Десять тысяч шагов? Вернусь домой и буду лежать десять тысяч часов. 

Фото: Telegram Алестера Морана

***

Если смотреть вверх через прибор ночного видения, то видны тысячи звезд. Зеленое небо над зелеными горами. Слишком много зеленого в последнее время. 

Мудрецы говорят, что, уходя на войну, нужно забыть о родных и близких, поэтому я оттягиваю увольнительную: двадцать три часа в тылу скорее выбьют меня из равновесия, чем освежат. Армейскую форму нужно снимать навсегда, а не на сутки.

***

Пока не положишь их рядом перед собой, не замечаешь, что авокадо и граната очень похожи. Заклинаю тебя, не роняй гранату в авокадовой роще, если не хочешь часами искать ее под ковром листьев среди перезревших плодов. И упаси тебя бог случайно подпалить эти листья и провести трое суток в дыму в попытках побороть возникающее будто чьей-то недоброй волей тут и там тление.

Глупость и усталость — вечные спутники войны. Глупость от усталости и усталость из-за глупости. Доступная далеко не каждому солдату роскошь, кстати, когда цена безответственности — просто усталость.

***

Мои прадеды отправляли с войны треугольники, а я — мегабайты. Но ведь и они, наверное, смотрели вот так на небо и о чем-то думали, чего-то ждали, к чему-то прислушивались. Вот уж с кем бы поговорить сейчас. У меня, в отличие от них, был выбор,

и я выбрал быть здесь, а не в тылу. Безответственность ли это? И какой может быть ее цена? Сейчас кажется, что только усталость. Но шестеро убитых в соседней роте не дадут соврать.

Алестер Моран. Фото: Telegram

***

После войны будут значки за участие. Хорошо бы, чтобы за первое место. Мои прадеды считали свои медали висюльками и раздавали играть детям, я свои складываю в пакет и храню. Не потому что они несут ценность, а потому что люблю значки. Хорошо бы, чтобы главным моим подвигом стало то, что я не набрал вес на пиццах, которые привозят нам жители приграничных городов. 

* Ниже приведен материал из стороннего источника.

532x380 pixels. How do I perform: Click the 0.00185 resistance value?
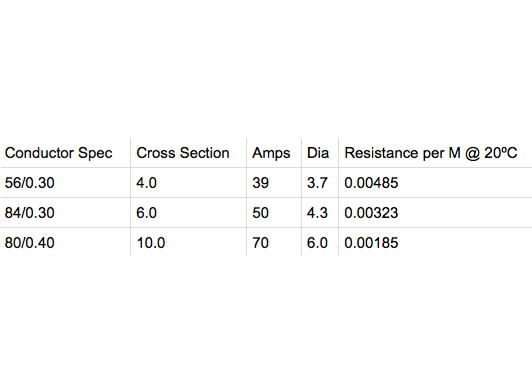click(x=371, y=243)
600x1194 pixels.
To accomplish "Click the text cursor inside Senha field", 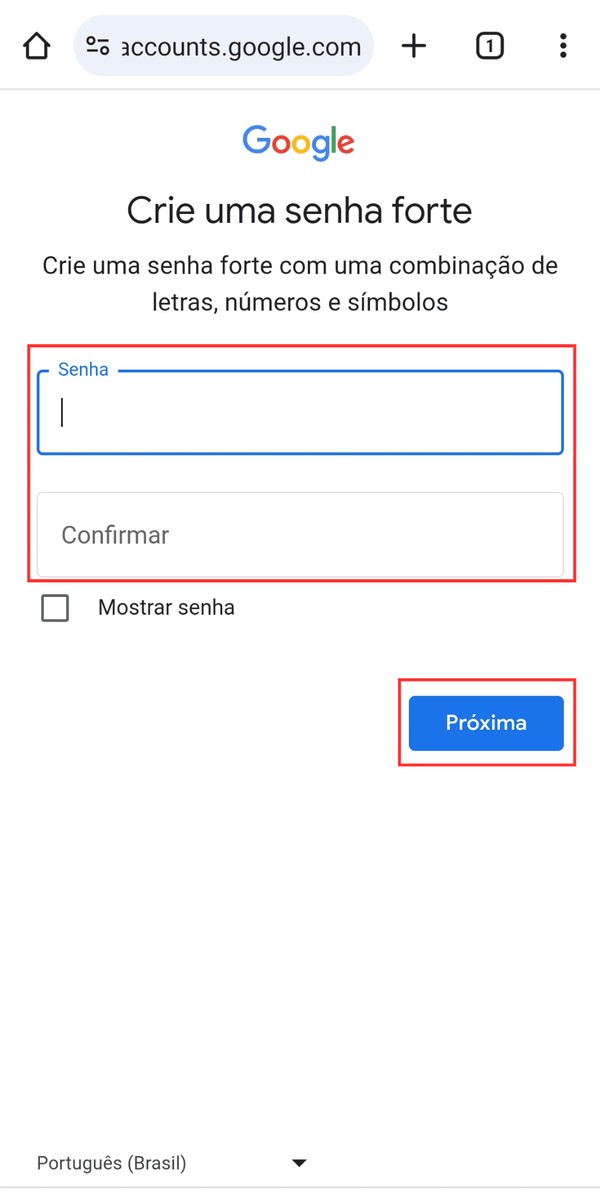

Столько еды, носков и зубных щеток я видел разве что в супермаркете. Израильтяне понимают фразу «всё для фронта» слишком буквально, храни нас бог. Писем приходит так много, что на стене закончилось место, столы ломятся от домашней еды, а телефонные книжки распухли от номеров с приписками вроде «Ноа, 27 лет, Тель-Авив, свободна».

Абсурдная война. 

0/10

Не рекомендую.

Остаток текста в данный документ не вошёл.